Por fim, e aqui acredito que a crítica de Dimenstein chegue a beirar o absurdo, ''Lula teve muitos problemas --e merece ser criticado por muitas coisas, a começar por uma conivência com a corrupção. Mas não foi um ditador, manteve as regras democráticas e a economia crescendo, investiu como nunca no social.''
Não são a favor que Lula trate de seu câncer em hospitais do SUS, muito menos que tirem sarro de sua situação. Isso não significa, entretanto, que aqueles que achem que ele deveria ser tratado no SUS seriam cínicos, maldosos e tolos.

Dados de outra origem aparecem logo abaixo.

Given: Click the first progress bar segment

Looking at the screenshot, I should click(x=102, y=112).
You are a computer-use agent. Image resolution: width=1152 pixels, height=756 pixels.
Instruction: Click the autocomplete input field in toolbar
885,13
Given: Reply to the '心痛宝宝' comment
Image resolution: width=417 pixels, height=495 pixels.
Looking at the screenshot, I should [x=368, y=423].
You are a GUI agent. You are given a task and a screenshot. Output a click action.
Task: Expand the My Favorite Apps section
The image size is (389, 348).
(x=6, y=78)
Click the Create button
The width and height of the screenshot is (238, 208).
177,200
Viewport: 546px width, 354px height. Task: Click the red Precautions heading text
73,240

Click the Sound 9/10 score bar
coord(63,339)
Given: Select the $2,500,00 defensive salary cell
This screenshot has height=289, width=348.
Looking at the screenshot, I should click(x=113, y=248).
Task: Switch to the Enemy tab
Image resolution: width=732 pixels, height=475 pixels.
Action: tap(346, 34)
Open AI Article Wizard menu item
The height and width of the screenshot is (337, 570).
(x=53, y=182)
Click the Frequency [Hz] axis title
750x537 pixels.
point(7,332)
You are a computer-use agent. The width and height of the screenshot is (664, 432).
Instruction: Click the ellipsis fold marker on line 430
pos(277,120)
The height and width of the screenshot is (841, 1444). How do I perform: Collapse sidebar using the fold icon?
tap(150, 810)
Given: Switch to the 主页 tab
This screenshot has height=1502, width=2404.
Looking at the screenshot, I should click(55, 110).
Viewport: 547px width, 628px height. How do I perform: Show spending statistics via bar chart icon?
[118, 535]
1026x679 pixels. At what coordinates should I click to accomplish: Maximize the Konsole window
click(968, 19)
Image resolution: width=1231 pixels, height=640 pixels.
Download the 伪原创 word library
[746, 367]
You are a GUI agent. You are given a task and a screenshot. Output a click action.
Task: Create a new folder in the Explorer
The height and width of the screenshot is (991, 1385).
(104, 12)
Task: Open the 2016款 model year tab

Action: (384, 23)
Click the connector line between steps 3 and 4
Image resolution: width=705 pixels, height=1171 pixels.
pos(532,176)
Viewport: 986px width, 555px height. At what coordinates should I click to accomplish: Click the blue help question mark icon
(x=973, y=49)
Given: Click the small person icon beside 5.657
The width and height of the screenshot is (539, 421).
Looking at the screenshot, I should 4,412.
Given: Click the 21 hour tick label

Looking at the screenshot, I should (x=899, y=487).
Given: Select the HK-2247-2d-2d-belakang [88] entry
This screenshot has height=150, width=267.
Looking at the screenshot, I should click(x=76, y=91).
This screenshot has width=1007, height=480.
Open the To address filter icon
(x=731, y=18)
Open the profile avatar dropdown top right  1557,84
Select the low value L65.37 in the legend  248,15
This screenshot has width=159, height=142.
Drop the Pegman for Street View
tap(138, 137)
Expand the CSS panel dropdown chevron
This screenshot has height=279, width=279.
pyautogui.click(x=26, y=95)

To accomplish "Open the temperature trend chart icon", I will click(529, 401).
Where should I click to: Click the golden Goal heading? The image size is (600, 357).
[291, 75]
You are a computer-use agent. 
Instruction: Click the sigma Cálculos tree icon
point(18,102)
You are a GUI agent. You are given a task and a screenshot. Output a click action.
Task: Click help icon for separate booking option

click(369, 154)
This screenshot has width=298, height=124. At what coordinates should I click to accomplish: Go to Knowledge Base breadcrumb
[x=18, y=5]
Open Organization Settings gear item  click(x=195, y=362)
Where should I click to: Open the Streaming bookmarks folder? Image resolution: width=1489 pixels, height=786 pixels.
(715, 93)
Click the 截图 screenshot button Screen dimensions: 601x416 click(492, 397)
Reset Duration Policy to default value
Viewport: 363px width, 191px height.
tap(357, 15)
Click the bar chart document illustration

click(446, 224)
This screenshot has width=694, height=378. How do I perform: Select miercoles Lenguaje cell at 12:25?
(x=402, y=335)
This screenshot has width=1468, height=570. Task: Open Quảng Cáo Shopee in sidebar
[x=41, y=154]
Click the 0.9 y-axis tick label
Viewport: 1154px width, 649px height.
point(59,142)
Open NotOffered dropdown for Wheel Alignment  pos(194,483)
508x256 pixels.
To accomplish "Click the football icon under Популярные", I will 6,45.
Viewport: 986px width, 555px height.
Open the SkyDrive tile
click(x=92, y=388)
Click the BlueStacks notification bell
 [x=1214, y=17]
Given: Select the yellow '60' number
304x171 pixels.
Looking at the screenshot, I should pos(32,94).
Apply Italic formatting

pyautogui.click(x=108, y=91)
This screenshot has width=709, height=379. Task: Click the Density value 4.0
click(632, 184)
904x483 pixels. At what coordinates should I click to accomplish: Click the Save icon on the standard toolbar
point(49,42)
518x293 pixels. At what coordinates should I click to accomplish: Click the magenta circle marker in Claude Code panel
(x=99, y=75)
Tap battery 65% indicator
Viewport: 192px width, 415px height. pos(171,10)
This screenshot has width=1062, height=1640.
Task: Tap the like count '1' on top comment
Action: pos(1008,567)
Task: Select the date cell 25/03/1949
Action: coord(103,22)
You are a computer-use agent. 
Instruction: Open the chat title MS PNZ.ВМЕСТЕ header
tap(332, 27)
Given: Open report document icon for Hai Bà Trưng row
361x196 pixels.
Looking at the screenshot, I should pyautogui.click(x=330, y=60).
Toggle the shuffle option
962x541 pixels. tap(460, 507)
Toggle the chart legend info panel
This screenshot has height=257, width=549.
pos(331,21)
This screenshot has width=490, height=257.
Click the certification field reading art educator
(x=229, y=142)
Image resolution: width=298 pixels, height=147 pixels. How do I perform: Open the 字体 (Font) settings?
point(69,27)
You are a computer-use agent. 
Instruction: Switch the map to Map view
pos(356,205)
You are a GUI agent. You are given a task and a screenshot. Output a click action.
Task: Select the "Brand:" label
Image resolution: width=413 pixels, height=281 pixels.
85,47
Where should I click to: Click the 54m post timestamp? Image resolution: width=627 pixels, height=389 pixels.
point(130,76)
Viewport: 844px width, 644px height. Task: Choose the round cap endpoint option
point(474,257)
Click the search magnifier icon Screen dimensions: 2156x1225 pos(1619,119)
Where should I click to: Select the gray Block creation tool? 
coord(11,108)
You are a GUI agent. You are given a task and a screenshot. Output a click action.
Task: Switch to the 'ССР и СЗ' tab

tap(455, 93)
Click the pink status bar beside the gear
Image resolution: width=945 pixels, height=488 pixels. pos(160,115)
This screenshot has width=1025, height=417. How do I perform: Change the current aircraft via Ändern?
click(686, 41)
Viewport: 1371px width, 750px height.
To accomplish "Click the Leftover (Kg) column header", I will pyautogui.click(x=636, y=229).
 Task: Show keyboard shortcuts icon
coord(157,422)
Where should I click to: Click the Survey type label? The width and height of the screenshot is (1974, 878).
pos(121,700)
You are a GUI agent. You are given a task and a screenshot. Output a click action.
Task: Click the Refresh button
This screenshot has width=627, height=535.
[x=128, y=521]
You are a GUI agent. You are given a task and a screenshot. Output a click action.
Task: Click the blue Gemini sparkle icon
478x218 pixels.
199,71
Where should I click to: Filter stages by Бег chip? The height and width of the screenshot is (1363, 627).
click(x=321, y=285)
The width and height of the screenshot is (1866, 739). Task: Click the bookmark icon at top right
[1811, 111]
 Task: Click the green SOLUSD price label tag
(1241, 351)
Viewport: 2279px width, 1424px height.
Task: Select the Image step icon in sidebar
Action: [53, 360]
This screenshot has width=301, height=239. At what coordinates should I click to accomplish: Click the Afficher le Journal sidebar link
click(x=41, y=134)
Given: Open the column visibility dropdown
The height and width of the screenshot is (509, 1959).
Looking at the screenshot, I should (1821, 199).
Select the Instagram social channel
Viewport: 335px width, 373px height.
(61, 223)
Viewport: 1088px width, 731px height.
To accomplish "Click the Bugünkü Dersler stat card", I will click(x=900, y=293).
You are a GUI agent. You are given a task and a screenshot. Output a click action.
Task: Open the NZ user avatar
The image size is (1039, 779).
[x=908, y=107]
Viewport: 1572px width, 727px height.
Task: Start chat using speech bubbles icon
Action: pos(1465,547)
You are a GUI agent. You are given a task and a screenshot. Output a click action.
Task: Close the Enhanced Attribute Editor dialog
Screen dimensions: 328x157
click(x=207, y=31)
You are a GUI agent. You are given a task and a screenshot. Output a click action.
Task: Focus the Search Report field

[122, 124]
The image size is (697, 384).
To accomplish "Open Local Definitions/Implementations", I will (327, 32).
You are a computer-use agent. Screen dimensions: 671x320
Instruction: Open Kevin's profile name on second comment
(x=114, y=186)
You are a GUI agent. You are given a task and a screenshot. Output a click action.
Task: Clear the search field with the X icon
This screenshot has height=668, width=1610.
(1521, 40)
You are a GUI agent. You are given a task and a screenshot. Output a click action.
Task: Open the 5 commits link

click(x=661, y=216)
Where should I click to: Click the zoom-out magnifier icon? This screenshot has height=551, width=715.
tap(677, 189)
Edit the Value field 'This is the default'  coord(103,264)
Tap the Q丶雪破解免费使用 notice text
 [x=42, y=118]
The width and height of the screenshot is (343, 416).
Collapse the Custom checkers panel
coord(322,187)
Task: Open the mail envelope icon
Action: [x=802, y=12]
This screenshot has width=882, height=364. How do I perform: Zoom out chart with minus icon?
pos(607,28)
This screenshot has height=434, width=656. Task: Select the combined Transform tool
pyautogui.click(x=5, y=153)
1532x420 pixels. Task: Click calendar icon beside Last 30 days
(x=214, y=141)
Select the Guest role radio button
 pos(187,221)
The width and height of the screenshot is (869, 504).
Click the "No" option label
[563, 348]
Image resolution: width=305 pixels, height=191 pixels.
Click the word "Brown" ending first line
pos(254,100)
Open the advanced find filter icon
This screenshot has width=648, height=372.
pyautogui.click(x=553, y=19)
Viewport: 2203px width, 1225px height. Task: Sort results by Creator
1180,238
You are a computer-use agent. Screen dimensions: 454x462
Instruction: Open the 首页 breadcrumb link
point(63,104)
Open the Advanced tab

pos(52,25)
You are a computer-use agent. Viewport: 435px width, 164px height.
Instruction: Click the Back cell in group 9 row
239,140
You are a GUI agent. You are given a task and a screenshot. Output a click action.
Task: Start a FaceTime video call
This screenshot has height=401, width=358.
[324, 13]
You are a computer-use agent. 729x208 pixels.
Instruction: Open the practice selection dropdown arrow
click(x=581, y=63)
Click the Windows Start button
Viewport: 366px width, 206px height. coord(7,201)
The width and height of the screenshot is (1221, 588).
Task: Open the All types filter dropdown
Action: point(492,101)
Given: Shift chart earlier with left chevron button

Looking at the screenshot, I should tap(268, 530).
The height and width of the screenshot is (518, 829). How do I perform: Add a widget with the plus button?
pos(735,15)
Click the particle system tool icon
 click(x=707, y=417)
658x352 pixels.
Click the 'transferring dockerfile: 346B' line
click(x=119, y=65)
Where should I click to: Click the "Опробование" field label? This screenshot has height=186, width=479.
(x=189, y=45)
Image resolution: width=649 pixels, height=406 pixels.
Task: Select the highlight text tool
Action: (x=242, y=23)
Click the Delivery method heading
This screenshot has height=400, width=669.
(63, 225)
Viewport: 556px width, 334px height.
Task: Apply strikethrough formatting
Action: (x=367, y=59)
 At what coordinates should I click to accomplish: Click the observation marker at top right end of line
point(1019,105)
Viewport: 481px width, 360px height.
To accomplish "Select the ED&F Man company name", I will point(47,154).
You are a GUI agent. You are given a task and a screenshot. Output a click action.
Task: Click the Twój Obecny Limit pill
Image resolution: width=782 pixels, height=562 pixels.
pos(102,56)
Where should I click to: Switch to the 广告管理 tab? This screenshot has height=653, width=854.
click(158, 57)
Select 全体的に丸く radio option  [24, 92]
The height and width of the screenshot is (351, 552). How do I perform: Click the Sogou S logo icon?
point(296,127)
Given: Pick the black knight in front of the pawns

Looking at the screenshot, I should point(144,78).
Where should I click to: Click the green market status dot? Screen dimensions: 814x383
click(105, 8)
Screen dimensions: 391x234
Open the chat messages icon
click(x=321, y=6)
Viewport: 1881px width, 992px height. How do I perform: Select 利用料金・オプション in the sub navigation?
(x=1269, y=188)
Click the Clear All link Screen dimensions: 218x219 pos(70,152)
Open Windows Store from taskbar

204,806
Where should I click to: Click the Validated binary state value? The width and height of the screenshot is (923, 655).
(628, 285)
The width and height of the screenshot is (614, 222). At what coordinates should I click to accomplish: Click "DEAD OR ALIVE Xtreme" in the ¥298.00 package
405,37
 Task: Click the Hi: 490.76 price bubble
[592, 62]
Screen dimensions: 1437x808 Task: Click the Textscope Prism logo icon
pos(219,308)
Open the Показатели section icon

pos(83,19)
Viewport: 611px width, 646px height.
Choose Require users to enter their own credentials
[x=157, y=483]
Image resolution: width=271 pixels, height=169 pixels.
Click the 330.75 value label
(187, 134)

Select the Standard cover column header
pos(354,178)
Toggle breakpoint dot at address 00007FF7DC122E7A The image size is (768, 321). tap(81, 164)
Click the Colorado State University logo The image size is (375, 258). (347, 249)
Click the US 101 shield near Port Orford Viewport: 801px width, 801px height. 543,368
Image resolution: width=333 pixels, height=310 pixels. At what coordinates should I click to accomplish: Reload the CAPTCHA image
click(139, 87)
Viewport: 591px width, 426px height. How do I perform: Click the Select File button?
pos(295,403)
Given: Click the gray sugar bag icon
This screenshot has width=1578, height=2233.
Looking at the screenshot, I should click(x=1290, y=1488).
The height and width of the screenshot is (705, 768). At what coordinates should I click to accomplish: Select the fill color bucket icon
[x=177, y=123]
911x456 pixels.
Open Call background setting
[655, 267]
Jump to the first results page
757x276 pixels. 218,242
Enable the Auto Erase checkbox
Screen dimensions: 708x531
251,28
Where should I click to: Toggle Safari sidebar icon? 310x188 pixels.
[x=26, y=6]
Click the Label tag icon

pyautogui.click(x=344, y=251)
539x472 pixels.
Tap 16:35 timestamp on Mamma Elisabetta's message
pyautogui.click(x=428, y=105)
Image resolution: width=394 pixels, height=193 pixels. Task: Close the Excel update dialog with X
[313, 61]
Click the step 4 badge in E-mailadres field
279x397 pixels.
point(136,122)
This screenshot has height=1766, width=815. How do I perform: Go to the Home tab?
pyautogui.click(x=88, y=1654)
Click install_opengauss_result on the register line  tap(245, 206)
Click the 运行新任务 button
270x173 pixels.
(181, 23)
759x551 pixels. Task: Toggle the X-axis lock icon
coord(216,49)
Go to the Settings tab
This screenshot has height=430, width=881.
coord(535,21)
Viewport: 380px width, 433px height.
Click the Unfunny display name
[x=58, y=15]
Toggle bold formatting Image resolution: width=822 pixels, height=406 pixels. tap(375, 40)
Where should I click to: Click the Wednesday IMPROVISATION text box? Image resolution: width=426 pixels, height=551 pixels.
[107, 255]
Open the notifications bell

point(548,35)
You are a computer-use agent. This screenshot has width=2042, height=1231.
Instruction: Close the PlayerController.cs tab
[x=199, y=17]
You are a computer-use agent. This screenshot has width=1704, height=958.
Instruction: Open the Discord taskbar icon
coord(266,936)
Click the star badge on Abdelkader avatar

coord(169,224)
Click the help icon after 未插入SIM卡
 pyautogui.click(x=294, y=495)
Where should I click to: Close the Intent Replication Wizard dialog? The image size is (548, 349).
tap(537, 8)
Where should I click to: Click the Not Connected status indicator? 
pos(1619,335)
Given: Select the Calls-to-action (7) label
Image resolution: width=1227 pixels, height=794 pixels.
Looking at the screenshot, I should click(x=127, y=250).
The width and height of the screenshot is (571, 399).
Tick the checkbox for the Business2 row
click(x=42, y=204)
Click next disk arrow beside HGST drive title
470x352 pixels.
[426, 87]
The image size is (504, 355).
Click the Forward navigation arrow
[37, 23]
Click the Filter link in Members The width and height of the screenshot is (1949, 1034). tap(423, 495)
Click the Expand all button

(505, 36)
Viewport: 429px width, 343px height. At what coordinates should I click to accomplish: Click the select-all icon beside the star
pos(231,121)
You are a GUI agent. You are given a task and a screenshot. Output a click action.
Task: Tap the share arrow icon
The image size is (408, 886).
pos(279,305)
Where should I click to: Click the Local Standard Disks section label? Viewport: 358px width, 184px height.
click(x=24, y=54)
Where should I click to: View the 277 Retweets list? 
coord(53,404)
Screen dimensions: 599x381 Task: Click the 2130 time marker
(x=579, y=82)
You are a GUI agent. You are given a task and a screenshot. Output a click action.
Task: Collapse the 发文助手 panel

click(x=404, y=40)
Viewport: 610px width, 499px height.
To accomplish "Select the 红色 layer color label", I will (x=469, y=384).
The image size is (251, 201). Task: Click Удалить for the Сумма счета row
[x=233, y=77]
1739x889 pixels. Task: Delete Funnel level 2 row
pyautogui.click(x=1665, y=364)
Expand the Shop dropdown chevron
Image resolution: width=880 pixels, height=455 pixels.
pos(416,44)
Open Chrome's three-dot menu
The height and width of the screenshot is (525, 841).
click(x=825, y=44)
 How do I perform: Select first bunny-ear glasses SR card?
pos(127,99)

Mas o que mais me assombra nesta coluna de Dimenstein é uma certa associação que permeia todo o texto, relacionando o fato de se tratar no SUS com uma punição. Lula merece críticas, mas não foi um ditador, e investiu no social. Logo, seguindo a lógica de Dimenstein, ele não merece se tratar no SUS. Ele merece algo melhor, pois, como qualquer pessoa com renda, vai se dispôr à pagar duas vezes pelo mesmo serviço, a saúde pública e a privada.
A campanha para que Lula faça seu tratamento em hospitais do SUS deve ser olhada de outra maneira, como uma provocação ao putrificado Estado brasileiro; e não como a interpreta Dimenstein, como uma afronta ao presidente. A campanha toca numa questão central – que vale também para toda a problemática da educação: o SUS não vai mudar efetivamente enquanto não houver vontade política para mudá-lo. Ora, e só não há vontade política para mudá-lo pois Lula, Dimenstein, e eu, nos dispomos à ir para hospitais privados, ao invés de reivindicar um sistema público de qualidade, gratuito, e para todas e todos.
Ressalto todo meu apoio e boas vibrações para a cura de Lula!
Por fim, resta saber: Aqueles que defendem que o Lula deveria se tratar no SUS, teriam a mesma postura caso o doente em questão fosse FHC?